Posted: April 29th, 2015

Climate change and water resources

Climate change and water resources

The climate change that is expected to occur over the next decades, and which mounting evidence shows is already occurring, can have dramatic impacts on water resources. Since the scientific consensus is that a substantial fraction of the increases in surface air temperature and changes in precipitation dynamics is due to human influences, there is a strong social impact component both to the causes and effects. In other words, we (and our ancestors to a lesser extent) bear responsibility for many of the changes that our descendents will experience. Our generation bears a particularly important responsibility as the first to clearly sit on both the cause and effect side of this equation.

Assignment
As a background, look at Climate Change Impacts on the United States The Potential Consequences of Climate Variability and Change, By the National Assessment Synthesis Team, US Global Change Research Program (2000). This report is on-line at http://gcrio.org/NationalAssessment/overpdf/16WA.pdf . Read the short chapter on Sectors: Water, which gives a comprehensive overview of the many ways in which water resources will be affected by a changing climate.
Select one geographic area in which water resources will be affected, and prepare a short essay (see guidelines below) that explores it. Some issues/questions that you should consider addressing are:
1) What is the water sector effect you are concentrating on? Why would changes be of interest to society?
2) How great an impact is expected? Is there agreement or controversy over the magnitude of the impact?
3) What are the prospects for mitigating the effects? How can planning for climate change address some of the impacts? Will different countries/states be able to adapt or adjust with little cost, or will huge amounts of new infrastructure be needed?
4) How much of the projected effect could possibly be eliminated by reducing current anthropogenic emissions of greenhouse gases? (This may be more difficult to find.)
Writing and Research Guidelines:
Limit your effort to 4-5 hours. Spend 1.5 hour for the initial investigation and discovery. Spend another 1.5 hours to find an additional source of information on the same issue or a contrasting opinion to the first paper. Then spend 1-2 hours to write a summary of your findings (about four paragraphs). Spell-check your paper, and read it carefully for grammar – this will be graded. Submit a .pdf or Word document if you send it to me electronically.
If one of your sources of information is the internet, then the second source cannot be the internet.
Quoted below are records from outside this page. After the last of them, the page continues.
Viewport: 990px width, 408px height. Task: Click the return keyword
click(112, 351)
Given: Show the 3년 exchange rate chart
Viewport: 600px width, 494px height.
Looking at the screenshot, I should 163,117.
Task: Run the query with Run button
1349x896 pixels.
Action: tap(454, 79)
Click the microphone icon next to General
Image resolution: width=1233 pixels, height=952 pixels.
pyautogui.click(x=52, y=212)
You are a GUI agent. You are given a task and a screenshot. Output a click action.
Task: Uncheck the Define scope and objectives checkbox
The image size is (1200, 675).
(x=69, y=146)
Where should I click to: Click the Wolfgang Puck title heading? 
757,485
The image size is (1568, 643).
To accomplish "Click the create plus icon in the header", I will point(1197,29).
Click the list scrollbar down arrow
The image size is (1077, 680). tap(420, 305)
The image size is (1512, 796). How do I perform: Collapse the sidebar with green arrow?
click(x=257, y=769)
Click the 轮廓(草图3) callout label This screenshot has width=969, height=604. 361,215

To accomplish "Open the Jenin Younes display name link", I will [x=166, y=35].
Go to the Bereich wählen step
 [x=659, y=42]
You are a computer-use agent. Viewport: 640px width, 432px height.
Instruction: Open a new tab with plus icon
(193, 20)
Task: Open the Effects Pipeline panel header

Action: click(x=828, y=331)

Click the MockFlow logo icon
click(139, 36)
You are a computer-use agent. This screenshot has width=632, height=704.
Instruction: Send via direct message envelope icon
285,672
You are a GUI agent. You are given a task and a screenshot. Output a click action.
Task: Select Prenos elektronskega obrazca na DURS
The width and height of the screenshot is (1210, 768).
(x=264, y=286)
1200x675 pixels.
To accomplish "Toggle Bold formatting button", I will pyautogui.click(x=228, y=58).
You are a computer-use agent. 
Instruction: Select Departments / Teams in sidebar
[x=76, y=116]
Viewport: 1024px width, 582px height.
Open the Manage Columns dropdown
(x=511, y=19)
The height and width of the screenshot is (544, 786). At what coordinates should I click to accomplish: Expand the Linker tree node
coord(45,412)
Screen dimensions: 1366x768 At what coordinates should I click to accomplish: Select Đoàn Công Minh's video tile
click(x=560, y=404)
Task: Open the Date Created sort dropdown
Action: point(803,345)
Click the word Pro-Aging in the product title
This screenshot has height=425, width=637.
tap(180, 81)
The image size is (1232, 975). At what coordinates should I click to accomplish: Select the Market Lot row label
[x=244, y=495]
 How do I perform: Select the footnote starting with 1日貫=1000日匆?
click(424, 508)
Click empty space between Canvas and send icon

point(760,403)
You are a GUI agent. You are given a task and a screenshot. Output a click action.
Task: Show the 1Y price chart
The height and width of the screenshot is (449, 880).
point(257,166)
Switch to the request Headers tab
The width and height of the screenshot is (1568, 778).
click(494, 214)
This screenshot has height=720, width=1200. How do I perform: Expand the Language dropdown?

It must be a technical journal paper, professional report, newspaper article, personal interview, etc. Complete your paper with complete references to your sources (do not attach copies of the source documents). If you have not yet used the library’s web-based technical article search, it is very helpful in finding articles on any topic. If the library does not have a subscription to the journal your article(s) appear in, you can request them via interlibrary loan, and they generally arrive quickly.
Useful links:
The Climate Impacts Group (CIG) is an interdisciplinary research group studying the impacts of natural climate variability and global climate change (“global warming”) on the U.S. Pacific Northwest (PNW). They have lots of info on planning for climate change in the PNW.
The Intergovernmental Panel on Climate Change (IPCC) (new report, AR4, out now!!)